When we find a Var for our name, we successfully resolve it and move on. Upon failing to find a Var, we have an error. We don’t stop at our error, however. We record the error and treat our variable as a hole.

We also, perhaps shockingly, emit a hole for our Hole case:

Ast::Hole(id, name) => {
  let var = self.supply.supply();
  self.names.insert(var, name.clone());
  Ast::Hole(id, var)
}

We name our holes, so we also assign a Var to our hole and map it back to its name. This doesn’t matter for our program execution. We’ll never compile a hole to executable code, but it’s helpful for error reporting and diagnostics.

App doesn’t have any names, but we have to resolve any names in its children:

Ast::App(id, fun, arg) => {
  let fun = self.resolve(*fun, env.clone());
  let arg = self.resolve(*arg, env);
  Ast::app(id, fun, arg)
}

Int doesn’t have names and doesn’t even have children, so there’s nothing to do:

Ast::Int(id, i) => Ast::Int(id, i)

Never change Int. You are my rock.

resolve is our main and only method on NameResolution. We’re done. Why did we setup a whole struct to share our state between one method? I didn’t want to write resolve(supply, names, errors, ast, env) at every call site, sue me. More ideologically, consistency is key. We’ve established the pattern and it’s helpful to employ it, even for one method.

Everything gets put together in our top level name_resolution method:

fn name_resolution(
  ast: Ast<String>
) -> NameResolutionOut {
  let mut nameres = NameResolution::default();
  let ast = nameres.resolve(ast, im::HashMap::default());
  NameResolutionOut {
    ast,
    errors: nameres.errors,
    names: nameres.names,
  }
}

Recall names tracks our mapping from Var back to the human names. We’ll need that in our overarching compiler, so we include it in the output for our pass.

Example Link to heading

Let’s see name resolution in action. We’ll start with a program that reuses a lot of names:

let x = |x| x;
let y = |y| x y;
let x = 3;
y x

That’s enough X’s and Y’s to send me hurtling back to algebra class. Despite our only two names being x and y, scoping and shadowing mean those names reference disparate values throughout our expression.

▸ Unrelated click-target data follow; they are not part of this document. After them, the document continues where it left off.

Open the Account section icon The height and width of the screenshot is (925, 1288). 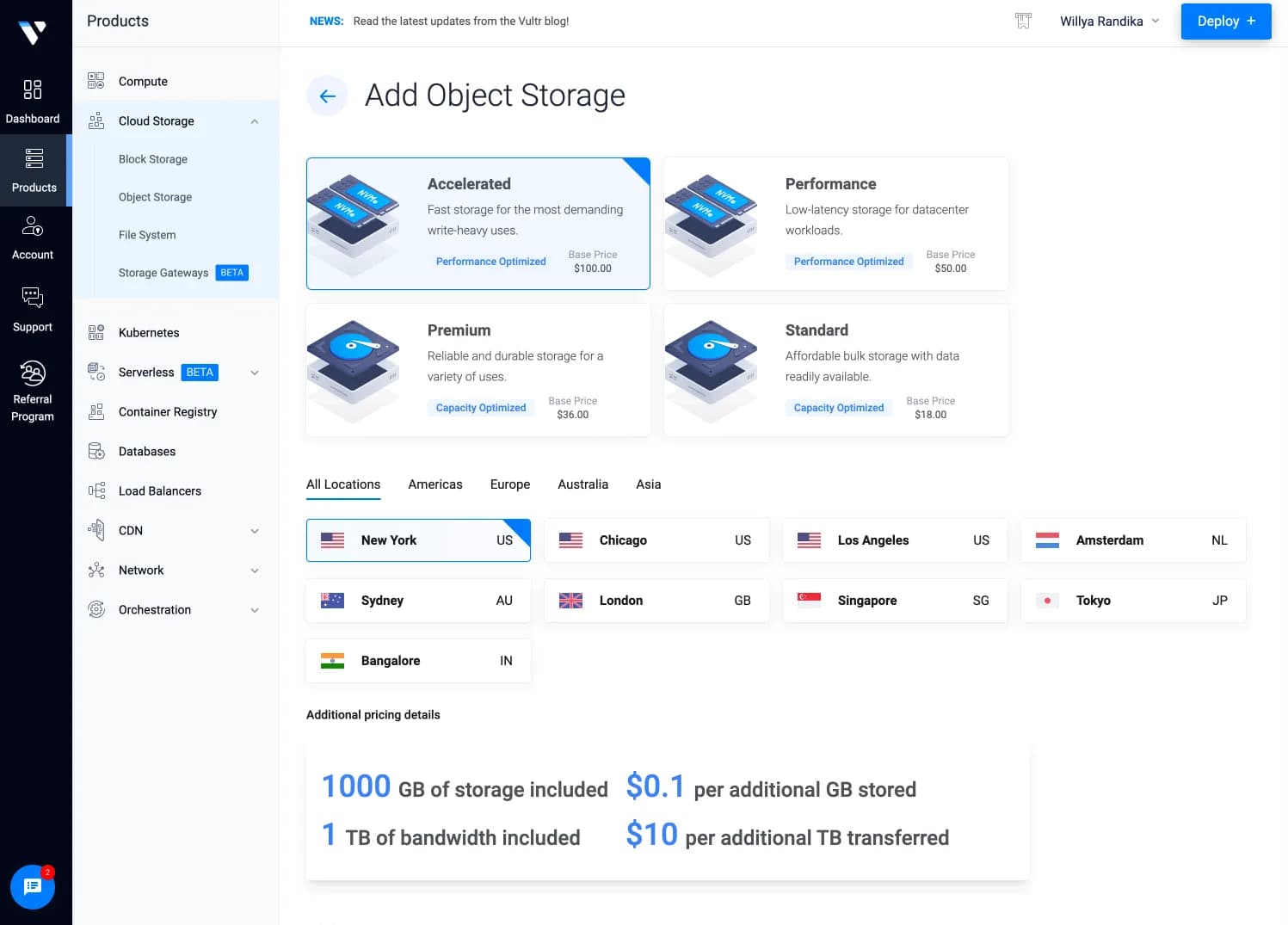pyautogui.click(x=33, y=226)
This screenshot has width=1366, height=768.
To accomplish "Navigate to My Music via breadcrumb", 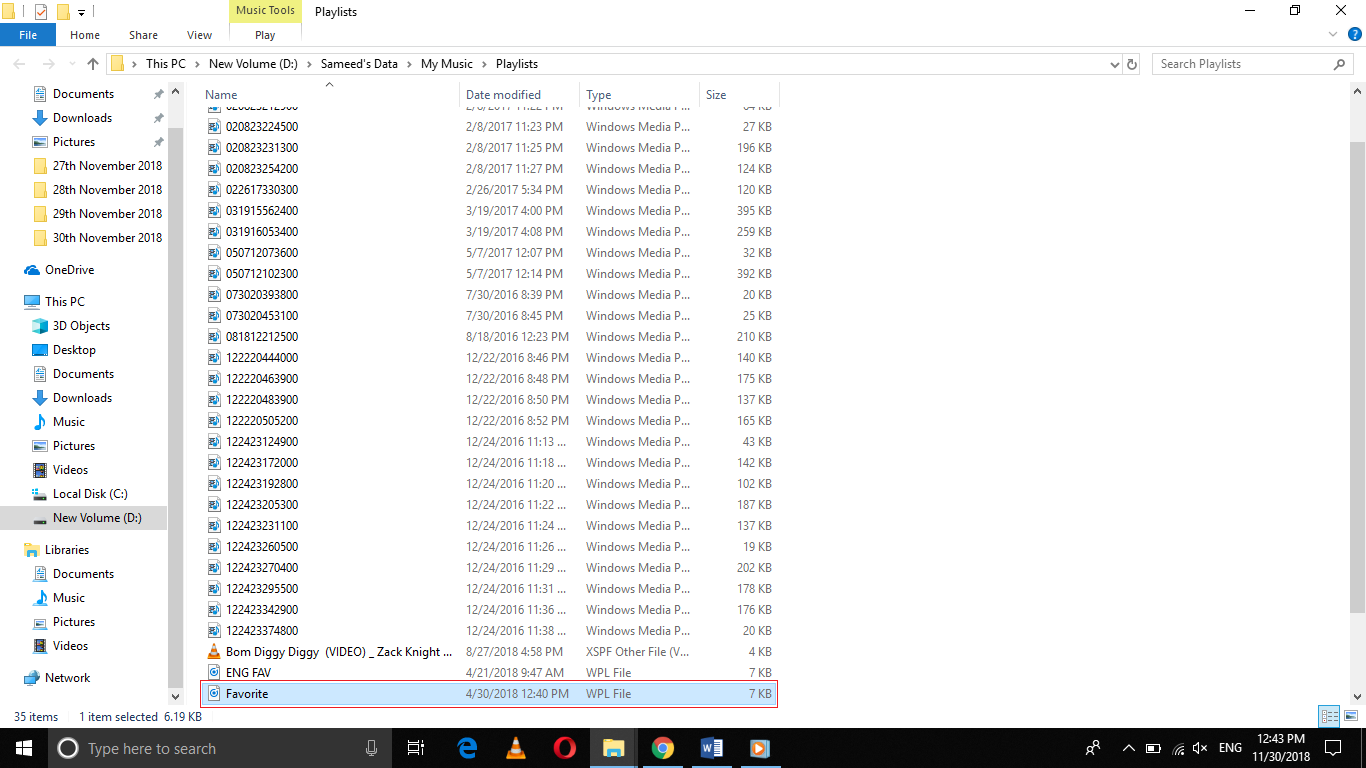I will point(446,63).

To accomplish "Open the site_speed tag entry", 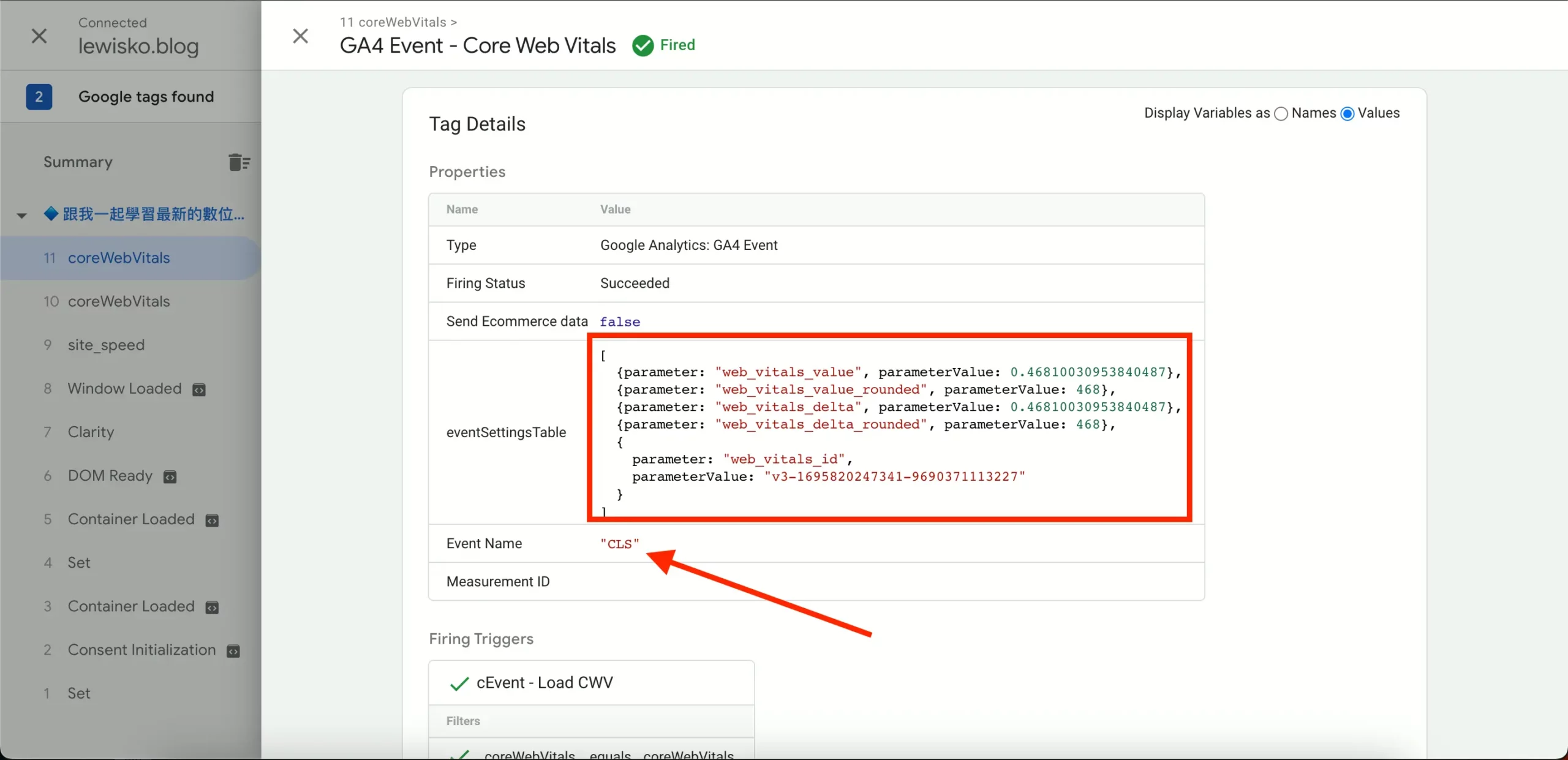I will (106, 344).
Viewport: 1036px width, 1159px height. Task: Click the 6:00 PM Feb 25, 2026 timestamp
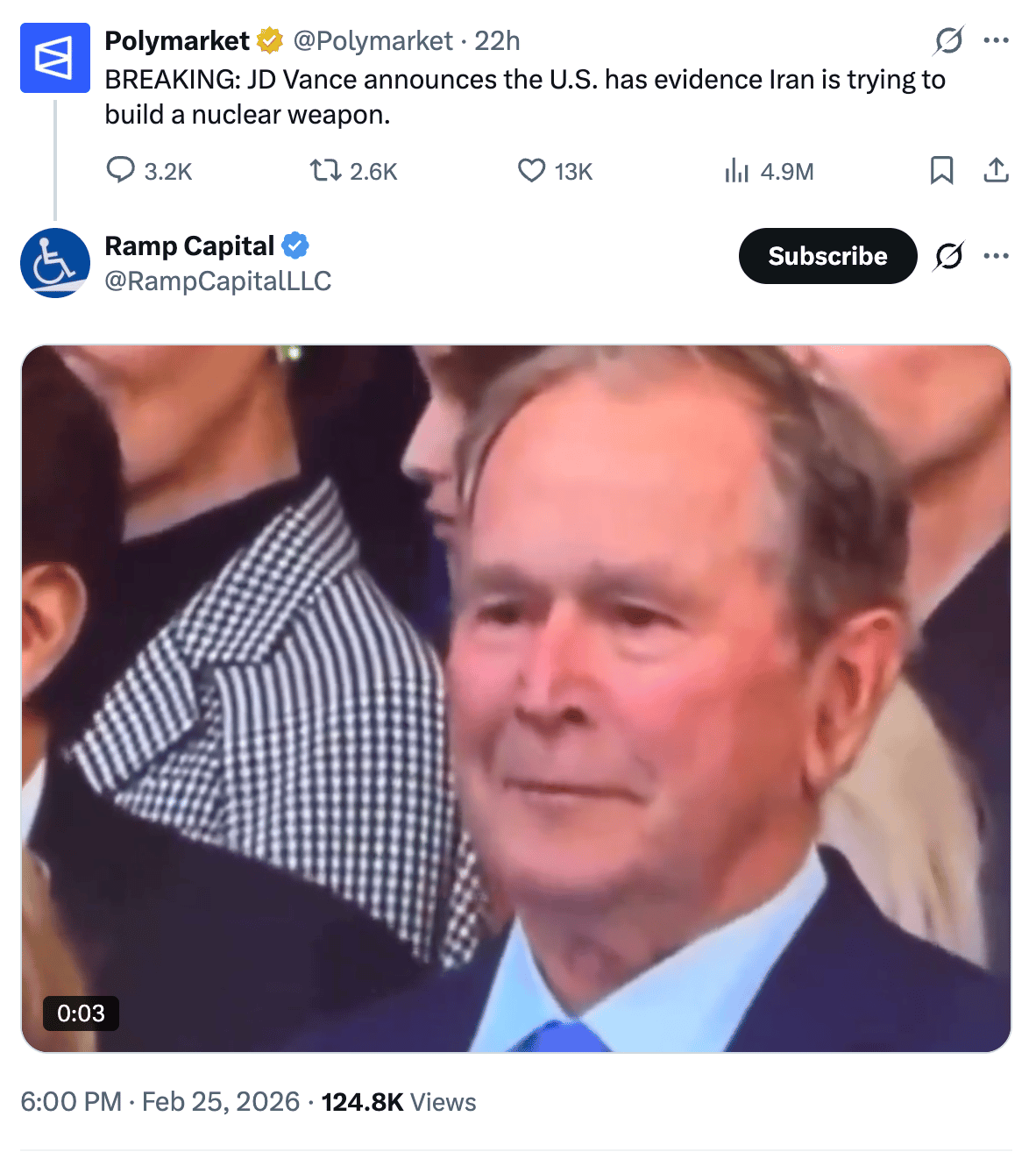click(160, 1101)
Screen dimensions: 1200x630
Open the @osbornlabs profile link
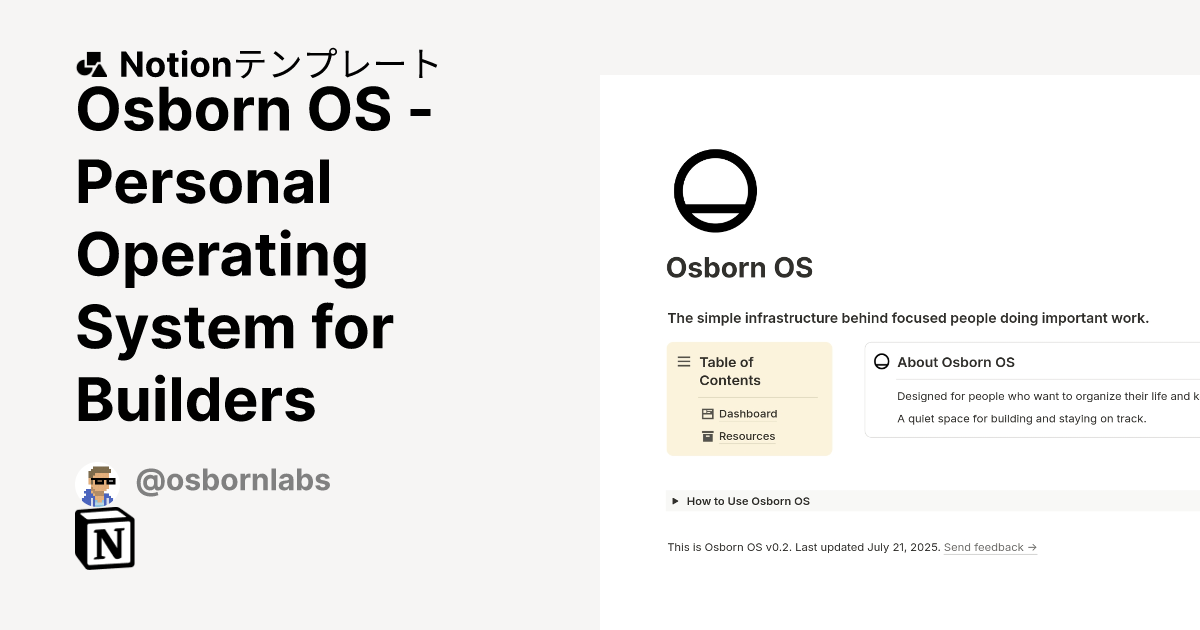pos(233,481)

Our first binding let x = |x| x; already exemplifies both features. let x introduces a new scope where x is defined as |x| x. Our let x is immediately shadowed by our function parameter x. The body of our function then returns function parameter x, not let binding x.

In our following let y = |y| x y; binding we’ve left the |x| x scope. Now x does refer to our let binding, which is good because we’re using it as a function. We see a similar shadowing of y for our parameter. Our function parameter y shadows the let bound y.

After that we shadow x once again with the let binding let x = 3;. Since this shadowing is in the same scope as let x = |x| x;, that binding is no longer available.

Our final y x uses the latest bindings for each name and will be the same as (|y| (|x| x) y) 3 at runtime. After name resolution, we’ll have figured all this out and left behind unique Vars for each name:

let v0 = |v1| v1;
let v2 = |v3| v0 v3;
let v4 = 3;
v2 v4

Name resolution was our final keystone. We’ve completed the arch! It’s been quite the journey but we now have every pass of our compiler. As always, you can find the full code in the repo . We can feed the Ast<Var> produced by name resolution into type inference and create a complete pipeline. In fact, that’s precisely what we’ll do next.